国の経済が低迷している時期、企業や個人は自分たちのやっていることが間違っていることを受け入れ、そうした間違いを正すことを余儀なくされる。だからこそ、停滞期やゼロ成長の時期は回復の前触れとなるのだ。停滞の原因となっていた誤りは対処される。それゆえに、政府が景気後退と「戦おう」とする試みは、不況を長引かせ、回復に水を差すだけになってしまう。できることなら間違いに早く気がついた方がいいのは明らかだ。
株式市場も同じだ。資本が好調な企業や優良企業を追い求め、平凡かそれ以下の企業から流れ出るため、低迷期は迫り来る強さの真に現実的な兆しだ。このような記事にはよくあるテーマだが、21世紀に入ったとき、ゼネラル・エレクトリック(GE)は世界で最も価値の大きな企業で、タイコは「次のGE」だった。エンロンは最も頭の切れる経営陣を擁し、ルーセントは通信の未来であり、AOLはインターネット界の巨人だった。

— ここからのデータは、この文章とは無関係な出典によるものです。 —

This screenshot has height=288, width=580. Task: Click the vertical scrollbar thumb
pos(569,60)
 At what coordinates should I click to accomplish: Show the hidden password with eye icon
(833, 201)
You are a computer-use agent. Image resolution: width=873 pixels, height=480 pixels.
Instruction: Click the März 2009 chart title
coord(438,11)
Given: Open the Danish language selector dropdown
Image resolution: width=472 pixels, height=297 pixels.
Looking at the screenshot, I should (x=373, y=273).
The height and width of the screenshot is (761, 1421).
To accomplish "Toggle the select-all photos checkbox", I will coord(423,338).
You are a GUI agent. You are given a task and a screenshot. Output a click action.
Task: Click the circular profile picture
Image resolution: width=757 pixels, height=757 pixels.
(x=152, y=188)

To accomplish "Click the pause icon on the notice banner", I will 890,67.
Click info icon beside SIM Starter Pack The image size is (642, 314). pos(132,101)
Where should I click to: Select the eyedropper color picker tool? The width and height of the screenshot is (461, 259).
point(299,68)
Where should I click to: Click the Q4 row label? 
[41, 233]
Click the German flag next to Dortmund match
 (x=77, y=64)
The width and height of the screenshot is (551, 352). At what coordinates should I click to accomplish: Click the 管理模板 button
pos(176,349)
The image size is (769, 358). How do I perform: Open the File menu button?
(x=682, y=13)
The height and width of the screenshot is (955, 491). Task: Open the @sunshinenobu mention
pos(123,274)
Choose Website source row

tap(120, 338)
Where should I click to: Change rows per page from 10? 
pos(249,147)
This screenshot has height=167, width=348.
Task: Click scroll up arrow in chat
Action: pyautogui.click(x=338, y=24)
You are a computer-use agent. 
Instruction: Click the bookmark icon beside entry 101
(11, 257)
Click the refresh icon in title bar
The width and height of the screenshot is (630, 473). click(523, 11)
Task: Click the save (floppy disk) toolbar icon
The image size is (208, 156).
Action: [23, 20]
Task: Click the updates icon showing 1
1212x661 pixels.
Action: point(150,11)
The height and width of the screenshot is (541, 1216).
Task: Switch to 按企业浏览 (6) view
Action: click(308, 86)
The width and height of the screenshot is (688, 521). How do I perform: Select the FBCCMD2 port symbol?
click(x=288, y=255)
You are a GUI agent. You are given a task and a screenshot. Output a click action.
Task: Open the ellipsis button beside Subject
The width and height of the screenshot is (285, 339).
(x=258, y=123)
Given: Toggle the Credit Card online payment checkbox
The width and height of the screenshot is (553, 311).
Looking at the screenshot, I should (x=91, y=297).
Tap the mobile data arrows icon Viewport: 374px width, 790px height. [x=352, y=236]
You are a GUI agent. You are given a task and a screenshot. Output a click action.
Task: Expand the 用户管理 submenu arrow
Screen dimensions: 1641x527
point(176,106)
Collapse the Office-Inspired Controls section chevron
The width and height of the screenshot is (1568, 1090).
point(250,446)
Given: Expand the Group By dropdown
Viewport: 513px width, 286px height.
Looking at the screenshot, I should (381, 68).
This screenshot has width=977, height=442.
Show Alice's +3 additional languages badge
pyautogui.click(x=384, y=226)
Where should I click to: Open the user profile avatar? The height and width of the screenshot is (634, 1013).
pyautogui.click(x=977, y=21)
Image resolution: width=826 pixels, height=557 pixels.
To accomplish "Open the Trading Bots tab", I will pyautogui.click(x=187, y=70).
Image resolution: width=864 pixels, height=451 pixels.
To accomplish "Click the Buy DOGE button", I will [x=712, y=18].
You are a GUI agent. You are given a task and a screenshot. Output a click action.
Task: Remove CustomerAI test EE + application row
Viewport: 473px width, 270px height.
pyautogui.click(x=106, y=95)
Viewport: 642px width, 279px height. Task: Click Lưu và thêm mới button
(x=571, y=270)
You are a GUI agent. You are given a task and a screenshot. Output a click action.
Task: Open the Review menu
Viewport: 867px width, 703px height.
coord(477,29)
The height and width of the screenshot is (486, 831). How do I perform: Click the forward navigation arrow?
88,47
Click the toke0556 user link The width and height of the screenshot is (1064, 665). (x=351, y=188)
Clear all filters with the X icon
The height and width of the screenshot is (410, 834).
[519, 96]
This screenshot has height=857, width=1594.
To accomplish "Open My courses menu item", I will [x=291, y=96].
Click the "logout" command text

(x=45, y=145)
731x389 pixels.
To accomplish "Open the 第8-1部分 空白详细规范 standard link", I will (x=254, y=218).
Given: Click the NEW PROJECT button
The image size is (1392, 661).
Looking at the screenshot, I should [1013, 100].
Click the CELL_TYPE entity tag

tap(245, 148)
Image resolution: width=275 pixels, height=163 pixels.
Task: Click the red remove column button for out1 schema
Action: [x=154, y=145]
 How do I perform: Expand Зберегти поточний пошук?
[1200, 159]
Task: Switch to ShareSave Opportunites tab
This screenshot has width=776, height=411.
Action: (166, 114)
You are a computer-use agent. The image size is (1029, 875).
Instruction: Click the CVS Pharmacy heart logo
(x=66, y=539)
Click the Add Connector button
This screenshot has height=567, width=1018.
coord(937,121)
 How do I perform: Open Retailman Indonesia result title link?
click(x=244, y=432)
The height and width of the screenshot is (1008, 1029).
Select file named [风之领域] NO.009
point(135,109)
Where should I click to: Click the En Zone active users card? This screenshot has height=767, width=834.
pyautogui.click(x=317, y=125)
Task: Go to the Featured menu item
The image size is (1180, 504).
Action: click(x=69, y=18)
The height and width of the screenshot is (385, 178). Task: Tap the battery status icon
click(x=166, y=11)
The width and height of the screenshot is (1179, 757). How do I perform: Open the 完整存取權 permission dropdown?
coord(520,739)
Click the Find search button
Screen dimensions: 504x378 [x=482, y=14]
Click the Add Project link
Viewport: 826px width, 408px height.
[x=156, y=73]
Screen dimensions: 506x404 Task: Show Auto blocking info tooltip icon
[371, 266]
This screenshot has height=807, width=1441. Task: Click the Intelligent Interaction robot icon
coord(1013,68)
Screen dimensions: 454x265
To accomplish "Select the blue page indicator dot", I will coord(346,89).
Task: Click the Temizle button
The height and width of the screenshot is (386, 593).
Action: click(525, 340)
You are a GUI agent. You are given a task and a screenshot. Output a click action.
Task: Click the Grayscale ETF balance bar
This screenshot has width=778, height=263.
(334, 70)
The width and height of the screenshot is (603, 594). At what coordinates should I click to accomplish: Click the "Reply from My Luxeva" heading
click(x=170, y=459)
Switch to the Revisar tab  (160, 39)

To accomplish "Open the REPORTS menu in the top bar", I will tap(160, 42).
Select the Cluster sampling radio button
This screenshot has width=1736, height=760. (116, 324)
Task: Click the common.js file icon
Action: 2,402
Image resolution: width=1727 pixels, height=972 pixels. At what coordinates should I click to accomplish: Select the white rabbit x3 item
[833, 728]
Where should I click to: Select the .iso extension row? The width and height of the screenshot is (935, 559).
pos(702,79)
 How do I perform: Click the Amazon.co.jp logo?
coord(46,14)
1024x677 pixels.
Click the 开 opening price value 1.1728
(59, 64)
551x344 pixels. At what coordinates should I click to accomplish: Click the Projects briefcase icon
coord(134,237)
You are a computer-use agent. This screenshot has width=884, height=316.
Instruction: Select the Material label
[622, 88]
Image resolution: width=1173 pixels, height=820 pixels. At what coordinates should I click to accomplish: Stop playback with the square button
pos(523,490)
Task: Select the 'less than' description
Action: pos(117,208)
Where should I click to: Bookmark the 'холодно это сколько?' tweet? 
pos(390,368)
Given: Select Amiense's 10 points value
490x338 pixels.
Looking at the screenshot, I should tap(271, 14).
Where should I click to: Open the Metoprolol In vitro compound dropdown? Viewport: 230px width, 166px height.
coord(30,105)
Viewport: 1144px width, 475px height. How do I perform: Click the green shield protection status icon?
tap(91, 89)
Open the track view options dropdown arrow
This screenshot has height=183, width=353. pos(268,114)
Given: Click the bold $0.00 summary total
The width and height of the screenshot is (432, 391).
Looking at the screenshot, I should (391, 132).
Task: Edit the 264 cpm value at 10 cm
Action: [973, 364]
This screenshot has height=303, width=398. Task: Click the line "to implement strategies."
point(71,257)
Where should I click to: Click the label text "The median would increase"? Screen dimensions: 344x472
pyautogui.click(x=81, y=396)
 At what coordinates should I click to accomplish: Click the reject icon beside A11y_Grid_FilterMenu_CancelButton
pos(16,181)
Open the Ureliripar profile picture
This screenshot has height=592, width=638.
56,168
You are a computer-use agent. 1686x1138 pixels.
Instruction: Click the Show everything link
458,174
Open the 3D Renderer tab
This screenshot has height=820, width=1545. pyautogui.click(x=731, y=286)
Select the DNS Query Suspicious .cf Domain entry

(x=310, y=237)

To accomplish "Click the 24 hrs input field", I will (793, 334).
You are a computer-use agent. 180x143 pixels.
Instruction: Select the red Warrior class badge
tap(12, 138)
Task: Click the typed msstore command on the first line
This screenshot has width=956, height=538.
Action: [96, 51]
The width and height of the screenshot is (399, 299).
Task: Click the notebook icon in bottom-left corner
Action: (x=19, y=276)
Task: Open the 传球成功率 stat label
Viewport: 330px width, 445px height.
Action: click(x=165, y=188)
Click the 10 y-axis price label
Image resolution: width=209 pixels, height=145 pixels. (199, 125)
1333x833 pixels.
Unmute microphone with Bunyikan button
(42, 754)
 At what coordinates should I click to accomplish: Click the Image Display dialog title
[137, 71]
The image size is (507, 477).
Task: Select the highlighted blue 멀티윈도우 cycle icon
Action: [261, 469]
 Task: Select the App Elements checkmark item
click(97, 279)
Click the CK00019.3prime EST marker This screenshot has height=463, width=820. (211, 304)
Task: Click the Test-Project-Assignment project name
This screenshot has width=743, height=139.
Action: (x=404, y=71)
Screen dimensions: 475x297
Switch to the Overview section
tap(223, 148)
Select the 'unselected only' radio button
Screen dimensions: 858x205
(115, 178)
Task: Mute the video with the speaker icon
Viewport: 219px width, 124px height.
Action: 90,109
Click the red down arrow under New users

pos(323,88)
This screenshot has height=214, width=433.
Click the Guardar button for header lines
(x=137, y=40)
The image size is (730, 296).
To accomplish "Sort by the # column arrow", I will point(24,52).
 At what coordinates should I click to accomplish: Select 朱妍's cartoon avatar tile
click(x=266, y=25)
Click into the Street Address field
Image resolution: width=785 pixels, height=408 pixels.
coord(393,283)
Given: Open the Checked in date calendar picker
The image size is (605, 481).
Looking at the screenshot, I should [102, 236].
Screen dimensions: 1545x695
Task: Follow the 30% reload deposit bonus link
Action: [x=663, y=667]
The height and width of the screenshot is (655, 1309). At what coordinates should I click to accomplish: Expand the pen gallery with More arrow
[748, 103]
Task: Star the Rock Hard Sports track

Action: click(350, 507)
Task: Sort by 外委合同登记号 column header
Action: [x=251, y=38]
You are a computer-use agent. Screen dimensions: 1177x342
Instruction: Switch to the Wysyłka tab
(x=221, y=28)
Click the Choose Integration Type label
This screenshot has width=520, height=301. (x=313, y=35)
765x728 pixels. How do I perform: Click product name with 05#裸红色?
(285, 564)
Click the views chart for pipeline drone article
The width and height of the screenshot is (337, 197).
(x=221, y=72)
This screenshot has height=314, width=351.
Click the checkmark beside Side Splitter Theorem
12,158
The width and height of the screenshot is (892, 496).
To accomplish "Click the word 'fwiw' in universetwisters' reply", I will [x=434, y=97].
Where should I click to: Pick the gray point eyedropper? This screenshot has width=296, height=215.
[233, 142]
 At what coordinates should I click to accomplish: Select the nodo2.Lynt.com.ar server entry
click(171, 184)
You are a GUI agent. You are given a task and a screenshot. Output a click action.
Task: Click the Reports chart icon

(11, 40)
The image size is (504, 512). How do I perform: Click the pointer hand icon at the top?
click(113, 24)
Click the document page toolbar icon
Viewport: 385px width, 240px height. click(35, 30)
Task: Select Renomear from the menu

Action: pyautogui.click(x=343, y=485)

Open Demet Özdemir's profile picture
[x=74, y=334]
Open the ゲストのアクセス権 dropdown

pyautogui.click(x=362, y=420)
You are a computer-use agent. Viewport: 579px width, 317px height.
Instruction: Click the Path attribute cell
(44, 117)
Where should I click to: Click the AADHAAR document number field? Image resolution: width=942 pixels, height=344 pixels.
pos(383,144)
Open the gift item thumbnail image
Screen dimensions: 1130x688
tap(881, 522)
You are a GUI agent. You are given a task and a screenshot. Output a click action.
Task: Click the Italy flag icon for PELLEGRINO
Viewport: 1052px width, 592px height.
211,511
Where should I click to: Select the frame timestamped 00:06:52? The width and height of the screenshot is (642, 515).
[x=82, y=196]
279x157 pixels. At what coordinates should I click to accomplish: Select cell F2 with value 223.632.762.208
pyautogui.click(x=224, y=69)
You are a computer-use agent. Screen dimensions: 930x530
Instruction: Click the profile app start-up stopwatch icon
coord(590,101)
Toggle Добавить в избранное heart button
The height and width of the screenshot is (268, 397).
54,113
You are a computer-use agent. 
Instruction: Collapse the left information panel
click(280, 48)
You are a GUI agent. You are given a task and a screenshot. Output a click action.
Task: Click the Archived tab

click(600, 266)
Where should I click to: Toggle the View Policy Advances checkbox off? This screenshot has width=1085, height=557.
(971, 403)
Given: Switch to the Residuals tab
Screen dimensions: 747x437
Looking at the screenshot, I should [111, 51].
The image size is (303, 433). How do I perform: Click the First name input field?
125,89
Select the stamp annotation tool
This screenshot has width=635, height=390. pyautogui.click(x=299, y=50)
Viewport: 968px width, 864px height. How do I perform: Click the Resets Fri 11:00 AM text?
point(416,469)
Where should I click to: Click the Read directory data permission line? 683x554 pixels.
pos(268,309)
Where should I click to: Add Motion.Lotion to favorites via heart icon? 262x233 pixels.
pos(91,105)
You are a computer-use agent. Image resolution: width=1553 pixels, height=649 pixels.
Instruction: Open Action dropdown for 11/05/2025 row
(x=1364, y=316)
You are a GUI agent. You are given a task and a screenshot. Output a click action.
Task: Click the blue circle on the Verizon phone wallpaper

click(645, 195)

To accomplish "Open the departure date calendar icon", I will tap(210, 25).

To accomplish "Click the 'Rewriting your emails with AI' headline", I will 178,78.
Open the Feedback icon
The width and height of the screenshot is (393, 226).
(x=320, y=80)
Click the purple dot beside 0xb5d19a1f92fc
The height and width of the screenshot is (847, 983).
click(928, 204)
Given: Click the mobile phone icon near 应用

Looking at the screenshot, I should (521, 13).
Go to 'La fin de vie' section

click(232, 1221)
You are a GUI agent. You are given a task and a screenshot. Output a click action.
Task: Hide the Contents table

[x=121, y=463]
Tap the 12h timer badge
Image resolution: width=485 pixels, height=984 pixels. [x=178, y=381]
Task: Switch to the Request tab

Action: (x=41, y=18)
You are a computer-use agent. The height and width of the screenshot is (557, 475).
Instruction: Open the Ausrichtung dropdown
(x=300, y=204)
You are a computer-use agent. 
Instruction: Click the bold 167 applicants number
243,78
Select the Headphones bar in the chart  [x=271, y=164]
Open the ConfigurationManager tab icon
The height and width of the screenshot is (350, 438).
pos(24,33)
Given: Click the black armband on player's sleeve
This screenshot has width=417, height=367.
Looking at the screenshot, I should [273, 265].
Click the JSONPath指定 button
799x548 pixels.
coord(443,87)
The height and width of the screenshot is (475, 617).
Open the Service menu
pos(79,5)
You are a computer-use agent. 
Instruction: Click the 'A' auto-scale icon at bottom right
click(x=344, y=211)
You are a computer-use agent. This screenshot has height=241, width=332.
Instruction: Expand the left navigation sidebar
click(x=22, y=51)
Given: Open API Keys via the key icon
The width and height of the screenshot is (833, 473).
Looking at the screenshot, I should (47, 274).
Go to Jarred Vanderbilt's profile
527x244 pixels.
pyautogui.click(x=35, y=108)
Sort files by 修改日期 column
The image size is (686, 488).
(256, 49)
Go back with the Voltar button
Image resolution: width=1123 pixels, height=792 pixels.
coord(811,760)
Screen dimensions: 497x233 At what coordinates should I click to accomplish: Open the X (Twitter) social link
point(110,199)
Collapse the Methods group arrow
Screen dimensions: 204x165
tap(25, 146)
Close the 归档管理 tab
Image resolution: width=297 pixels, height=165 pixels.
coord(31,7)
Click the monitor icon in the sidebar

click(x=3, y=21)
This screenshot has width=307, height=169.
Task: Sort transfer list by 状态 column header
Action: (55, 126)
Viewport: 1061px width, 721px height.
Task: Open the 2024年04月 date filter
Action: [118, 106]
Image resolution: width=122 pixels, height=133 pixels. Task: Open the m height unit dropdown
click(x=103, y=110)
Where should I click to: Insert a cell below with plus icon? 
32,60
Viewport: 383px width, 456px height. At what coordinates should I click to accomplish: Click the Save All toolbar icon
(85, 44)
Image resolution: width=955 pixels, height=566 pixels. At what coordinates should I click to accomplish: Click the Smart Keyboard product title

かつてを振り返り、FRBや連邦政府の当局者ら(現実的には両者に違いはない)が現状を支えようとしていたら、そしてもっと悪いことにその試みが成功していたら、米国の経済状況が今日どれほどひどいものになっていたか、そして株式指数がどれほど壊滅的なものになっていたか、想像してみてほしい。
ここまでの話を中国に当てはめるとすぐに納得できるだろう。ある保守系メディアの社説は最近、2021年1月以来42%下落している中国本土と、48%下落している香港の株価を支えようとする中国の習近平国家主席の計画を一蹴した。そうした社説を執筆した論説委員らが、米国の株を支えてきたのは「あぶく銭」で株価を押し上げてきたとされる太っ腹のFRBだと何年も主張してきたという事実がなければ、中国の計画の一蹴は妥当なものだっただろう。FRBが魔法のように強気な状況を作り出すことができるのなら、全権力を掌握している習近平ができないことがあるだろうか。